→ The data
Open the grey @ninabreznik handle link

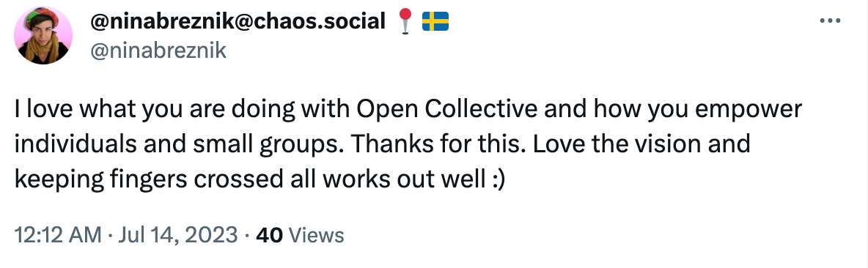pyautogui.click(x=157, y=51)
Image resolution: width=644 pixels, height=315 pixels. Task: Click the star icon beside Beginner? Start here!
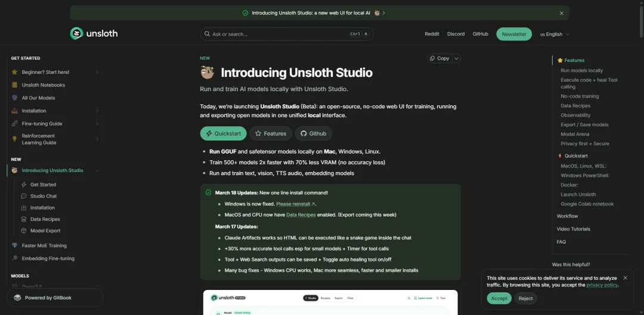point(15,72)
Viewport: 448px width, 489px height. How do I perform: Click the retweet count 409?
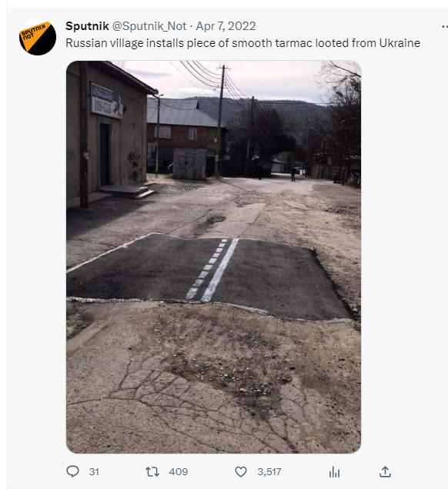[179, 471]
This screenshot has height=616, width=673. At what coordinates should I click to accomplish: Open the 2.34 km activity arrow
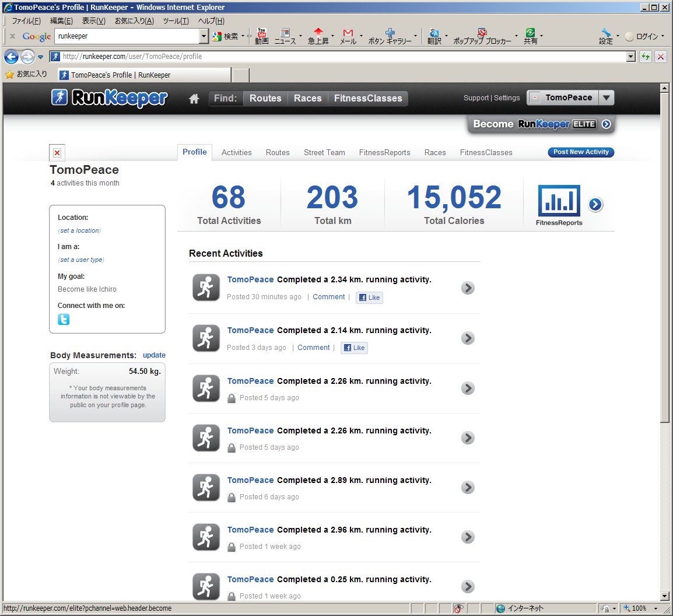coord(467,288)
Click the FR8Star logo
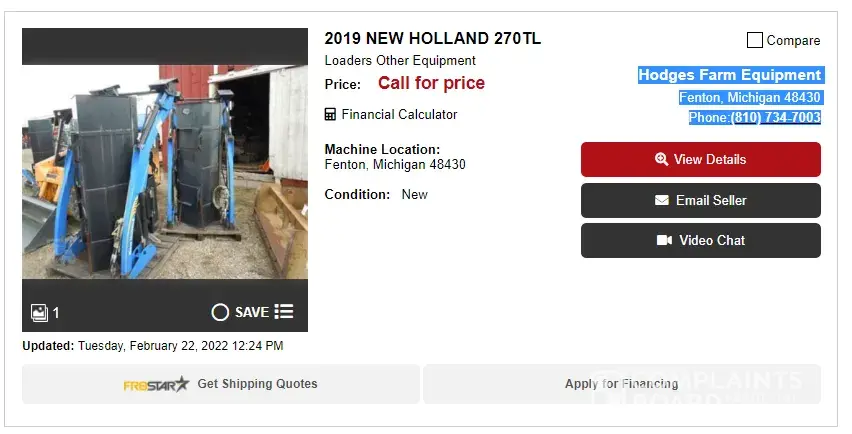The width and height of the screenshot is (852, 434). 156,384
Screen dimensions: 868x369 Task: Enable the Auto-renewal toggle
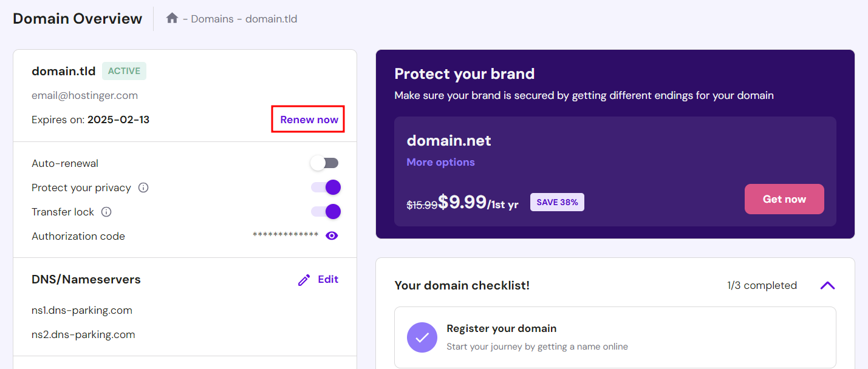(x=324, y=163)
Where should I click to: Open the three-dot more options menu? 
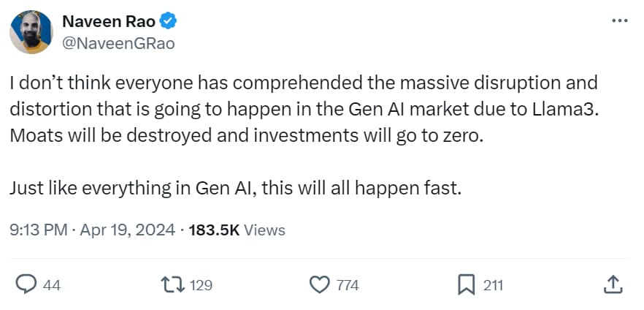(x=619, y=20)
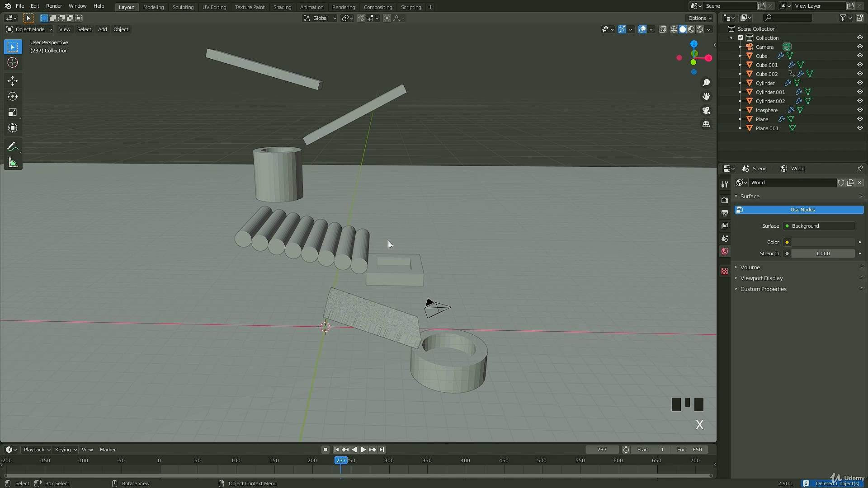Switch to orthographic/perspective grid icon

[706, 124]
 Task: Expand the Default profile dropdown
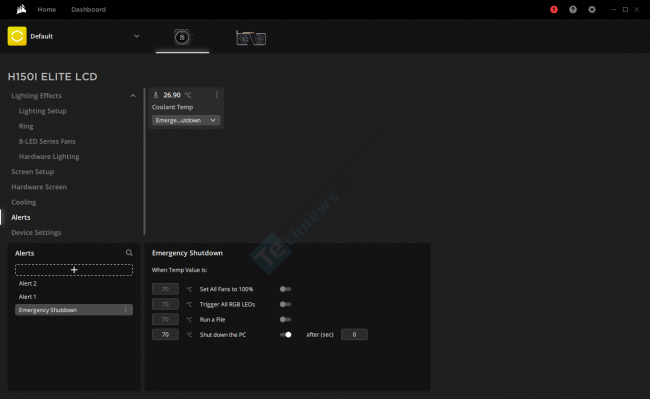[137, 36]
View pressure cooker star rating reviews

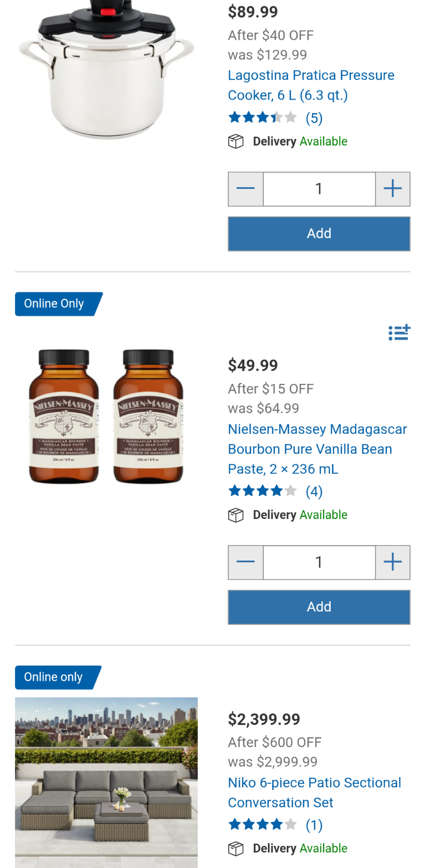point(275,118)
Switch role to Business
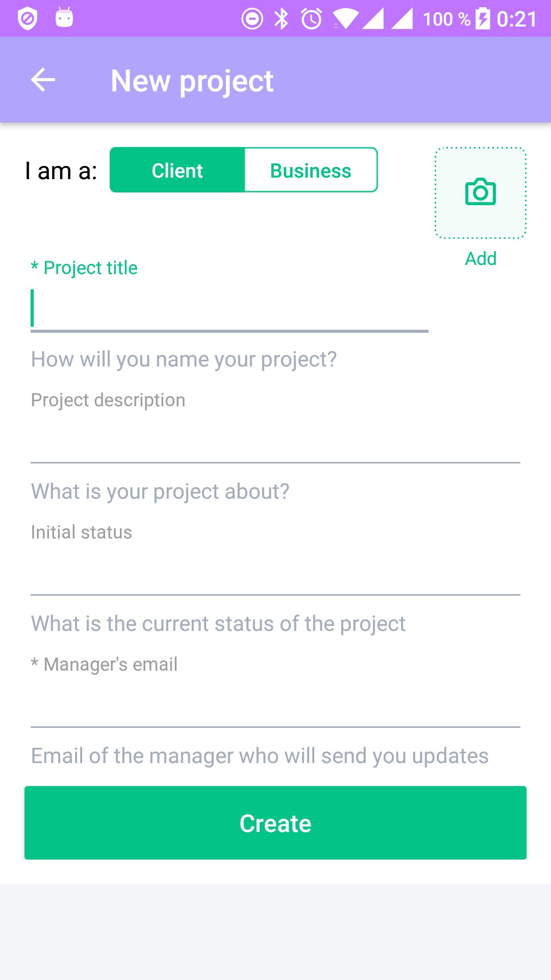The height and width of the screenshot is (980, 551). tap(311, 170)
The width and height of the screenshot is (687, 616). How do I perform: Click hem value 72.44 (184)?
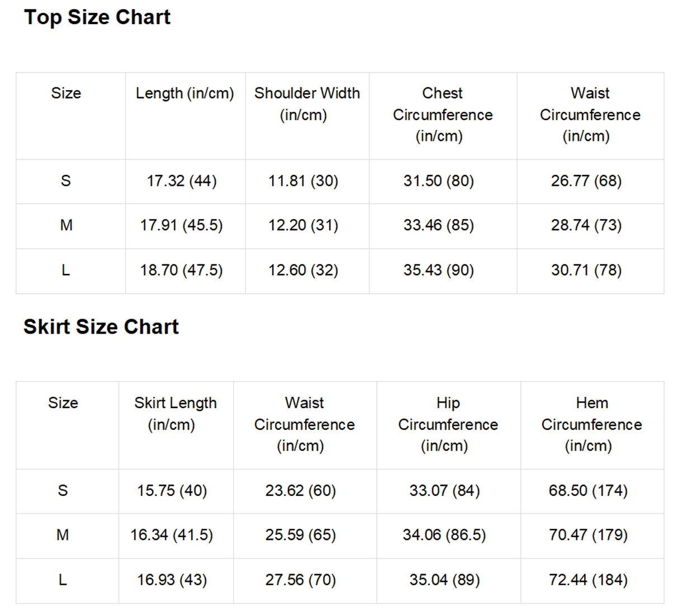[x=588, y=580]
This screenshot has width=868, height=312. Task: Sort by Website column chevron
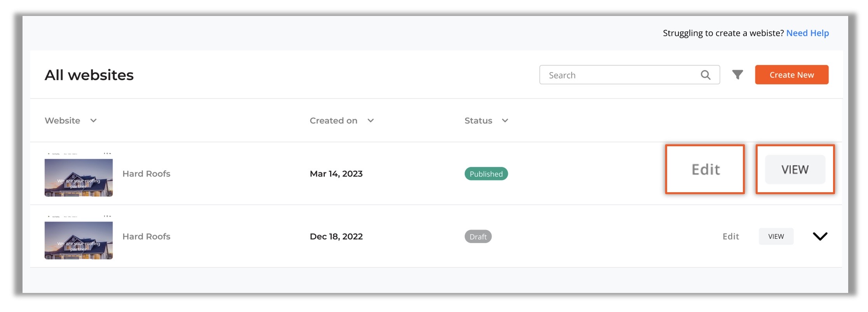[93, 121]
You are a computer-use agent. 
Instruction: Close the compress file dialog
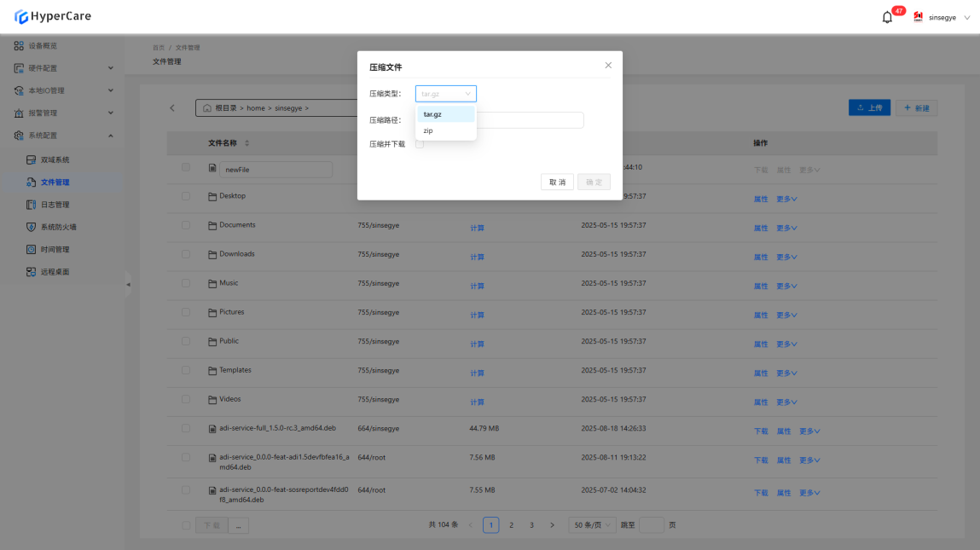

→ Task brief
Because only the text is wanted, repeat all the entries exactly and leave out the pictures.

→ Result for this task
Open the grey @ninabreznik handle link

pyautogui.click(x=157, y=51)
Image resolution: width=644 pixels, height=315 pixels. Task: Click the star icon beside Beginner? Start here!
point(15,72)
Viewport: 448px width, 489px height. How do I perform: Click the retweet count 409?
[179, 471]
This screenshot has height=616, width=673. At what coordinates should I click to accomplish: Open the 2.34 km activity arrow
coord(467,288)
Click the FR8Star logo
The width and height of the screenshot is (852, 434). 156,384
Screen dimensions: 868x369 Task: Enable the Auto-renewal toggle
(x=324, y=163)
Where should I click to: Open the three-dot more options menu? 
(x=619, y=20)
Switch to orthographic/perspective grid icon

[706, 124]
 Task: Expand the Default profile dropdown
[137, 36]
View pressure cooker star rating reviews

point(275,118)
Switch role to Business
The height and width of the screenshot is (980, 551). tap(311, 170)
The width and height of the screenshot is (687, 616). How do I perform: Click hem value 72.44 (184)?
[x=588, y=580]
This screenshot has width=868, height=312. Task: Sort by Website column chevron
[93, 121]
You are a computer-use agent. 
Instruction: Close the compress file dialog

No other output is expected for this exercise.